Penyusunan RUU diluar Prolegnas
Pada dasarnya Proses penyusunan
RUU diluar Prolegnas sama dengan penyusunan RUU berdasarkan Prolegnas. Hanya
saja, dalam menyusun RUU diluar prolegnas ada tahapan awal yang wajib
dijalankan sebelum masuk dalam tahapan penyusunan undang-undang sebagaimana
diuraikan sebelumnya. Tahapan awal ini dimaksudkan untuk melakukan
pengharmonisasian, pembulatan dan pemantapan konsepsi RUU yang telah disiapkan
oleh pemrakarsa.
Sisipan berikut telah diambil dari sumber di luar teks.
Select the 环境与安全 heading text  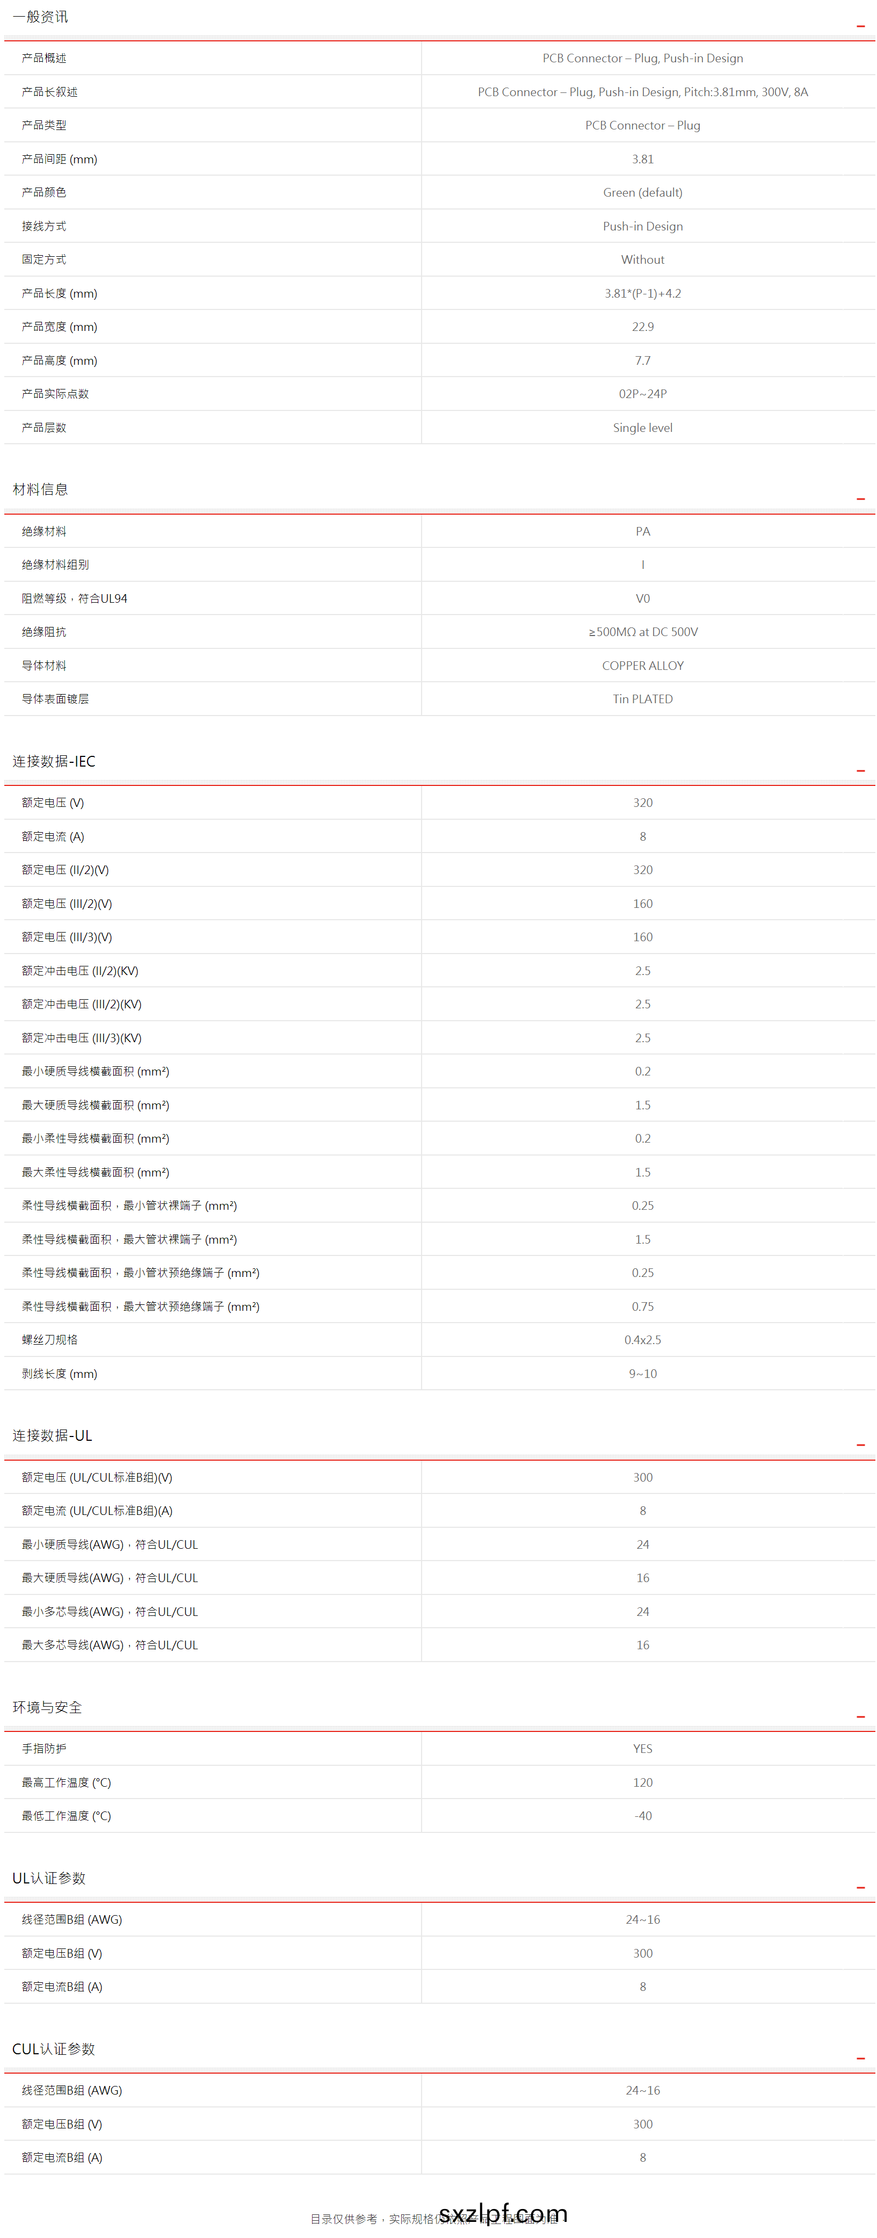[47, 1707]
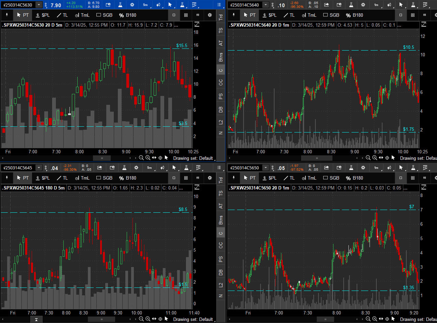Open chart settings gear in the C5645 header
Viewport: 437px width, 323px height.
click(136, 168)
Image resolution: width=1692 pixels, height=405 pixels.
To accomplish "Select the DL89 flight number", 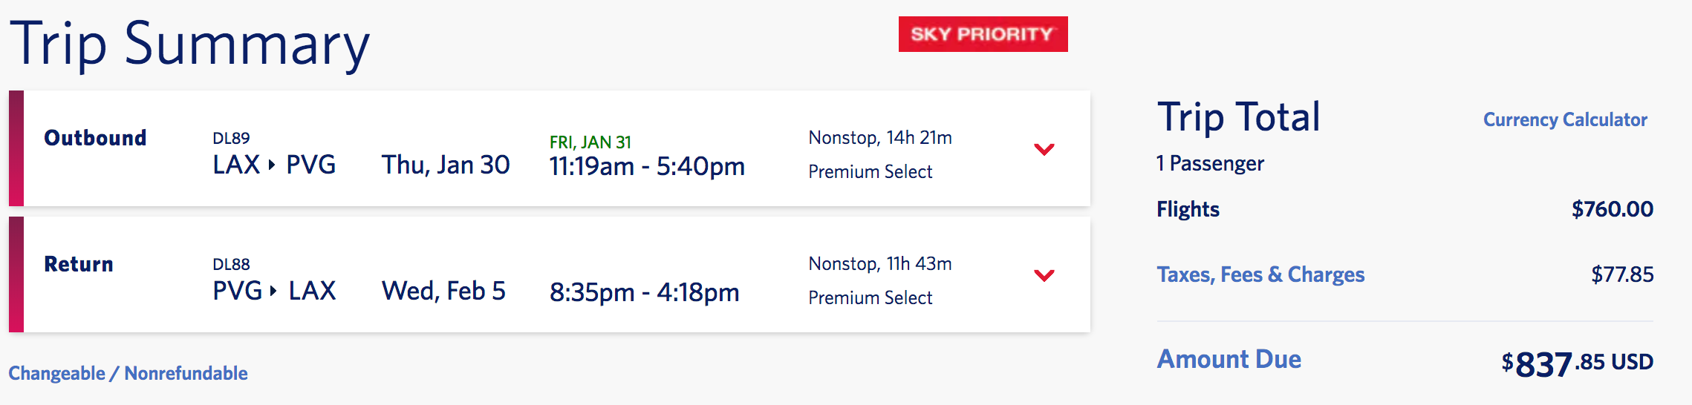I will [231, 138].
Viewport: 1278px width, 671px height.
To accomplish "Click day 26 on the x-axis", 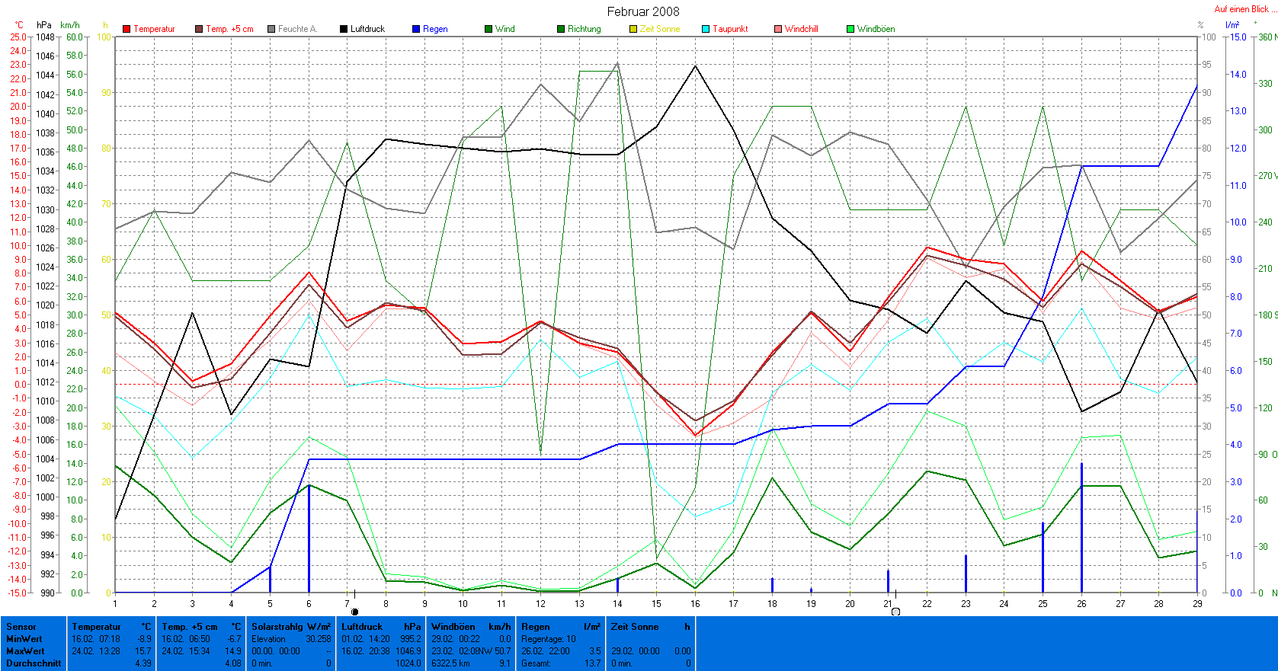I will tap(1081, 603).
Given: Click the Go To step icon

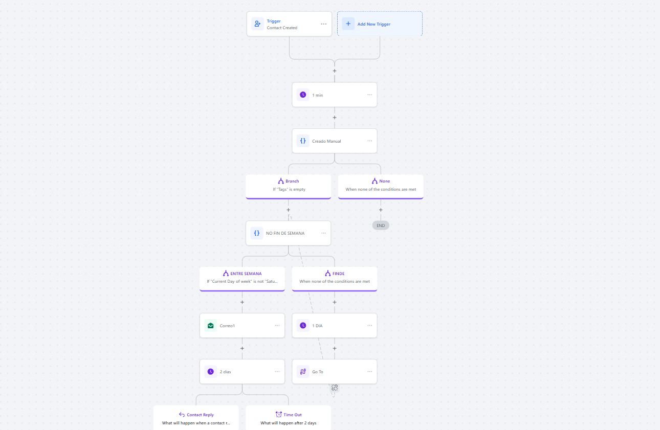Looking at the screenshot, I should pos(303,372).
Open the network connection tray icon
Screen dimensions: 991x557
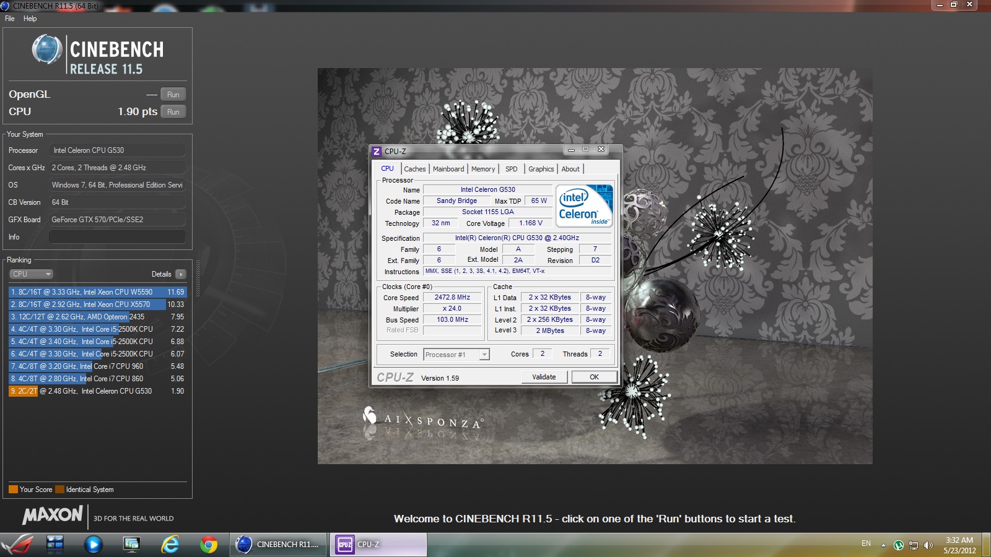[913, 545]
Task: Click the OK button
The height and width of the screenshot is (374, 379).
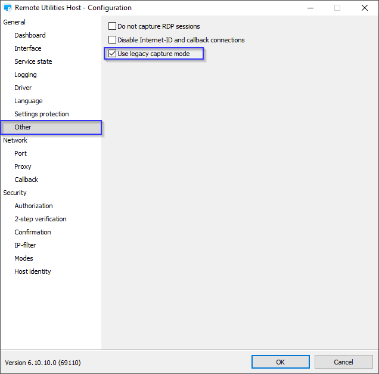Action: (x=280, y=362)
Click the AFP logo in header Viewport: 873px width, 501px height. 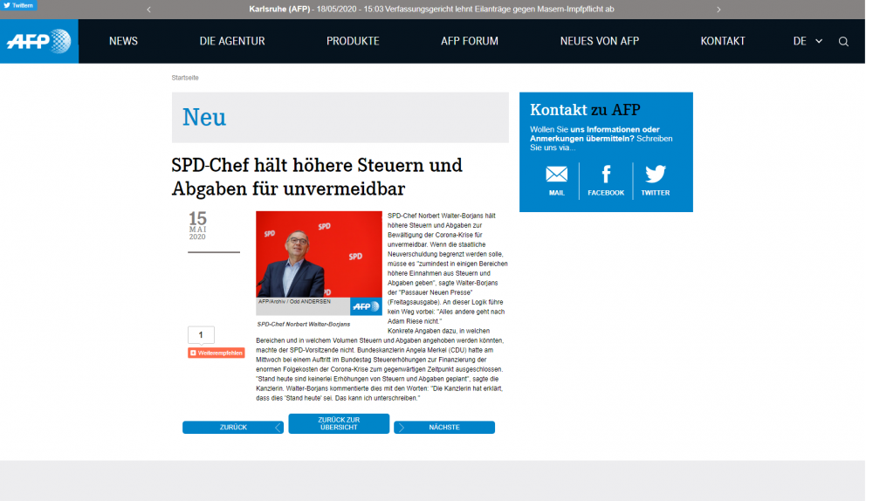pyautogui.click(x=38, y=41)
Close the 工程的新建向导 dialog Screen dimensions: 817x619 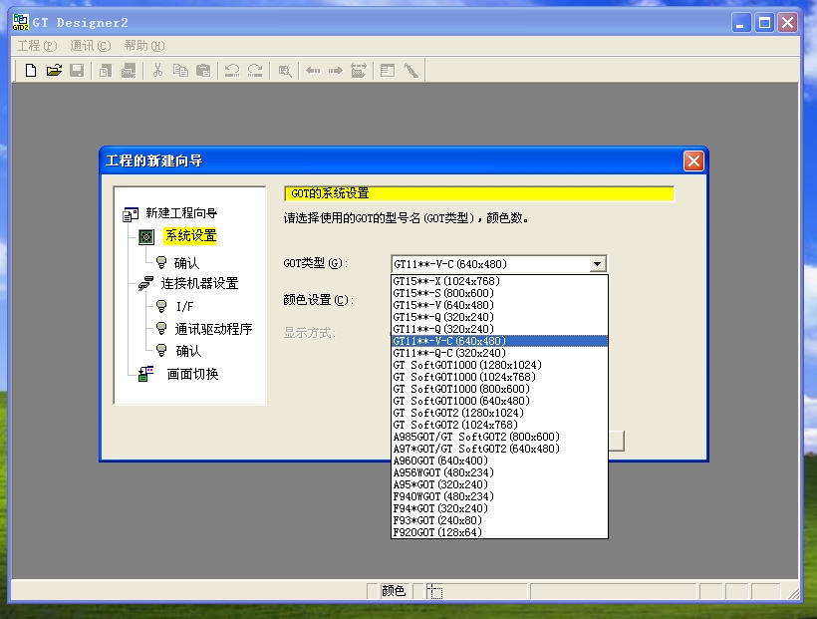click(693, 160)
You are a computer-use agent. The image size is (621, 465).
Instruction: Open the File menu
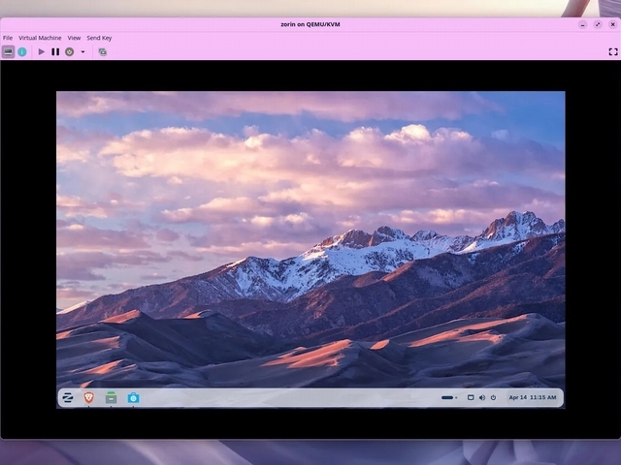tap(8, 38)
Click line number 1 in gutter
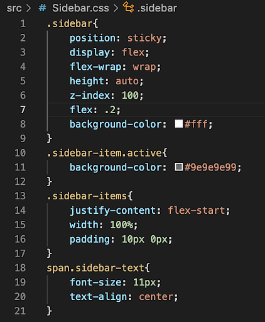This screenshot has width=265, height=322. tap(23, 23)
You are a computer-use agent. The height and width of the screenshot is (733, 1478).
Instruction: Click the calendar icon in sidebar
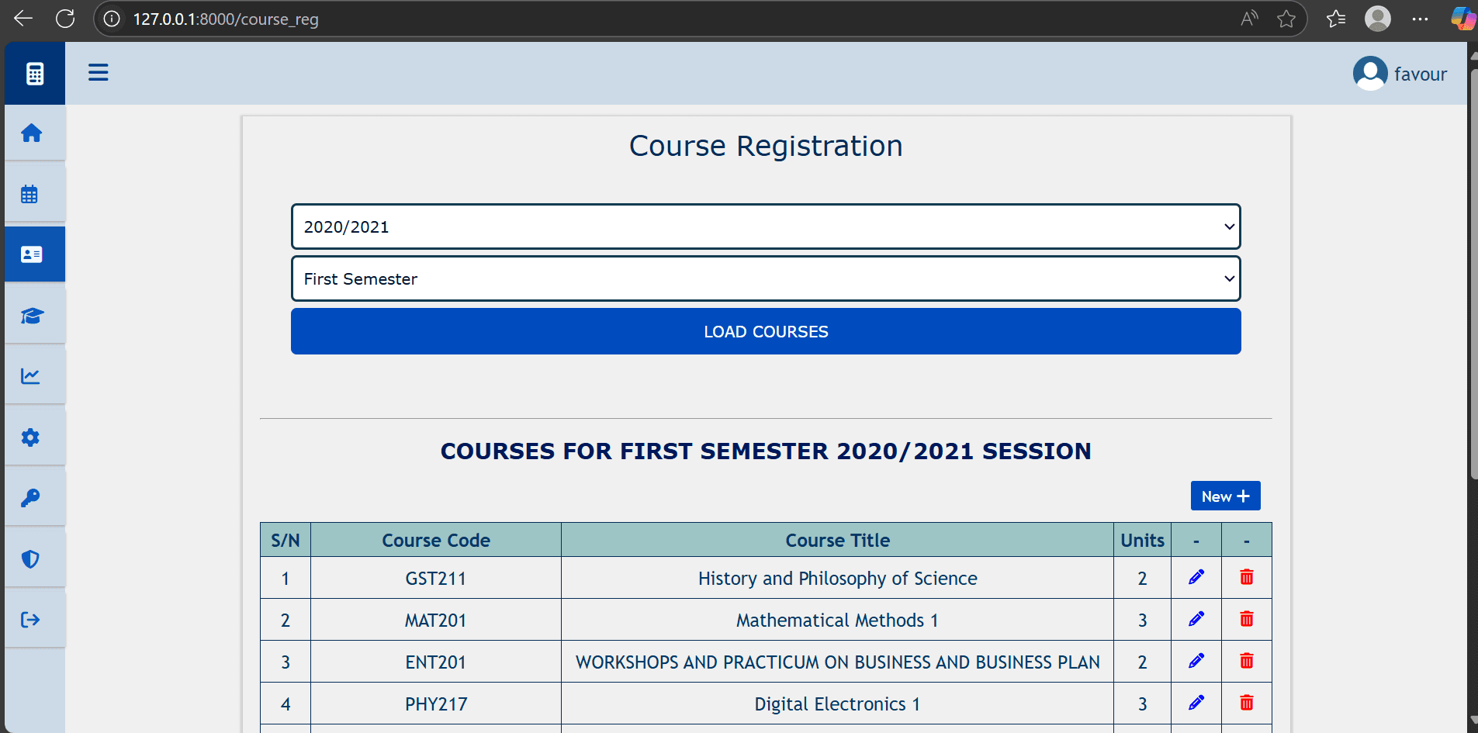pos(30,194)
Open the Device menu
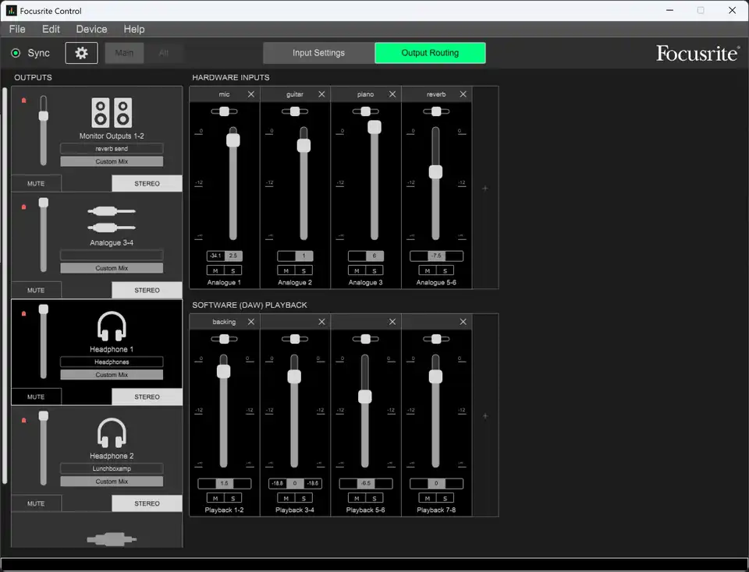Image resolution: width=749 pixels, height=572 pixels. point(91,29)
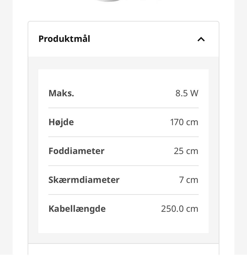The width and height of the screenshot is (247, 262).
Task: Open the next collapsed section below Produktmål
Action: pyautogui.click(x=124, y=249)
Proses ini dilakukan melalui metode konsultasi antara
pemrakarsa dengan Menhukham.
Selanjutnya, untuk kelancaran
pengharmonisasian, pembulatan dan pemantapan konsepsi RUU Menhukham
mengkoordinasikan pembahasan konsepsi tersebut dengan pejabat yang berwenang
mengambil keputusan, ahli hukum dan/atau perancang peraturan perundang-undangan
dari lembaga pemrakarsa dan lembaga terkait lainnya. Proses ini juga dapat
melibatkan perguruan tinggi dan/atau organisasi.
Apabila koordinasi tersebut tidak
berhasil maka Menhukham dan pemrakarsa melaporkan kepada presiden disertai
dengan penjelasan mengenai perbedaan pendapat atau pandangan yang muncul.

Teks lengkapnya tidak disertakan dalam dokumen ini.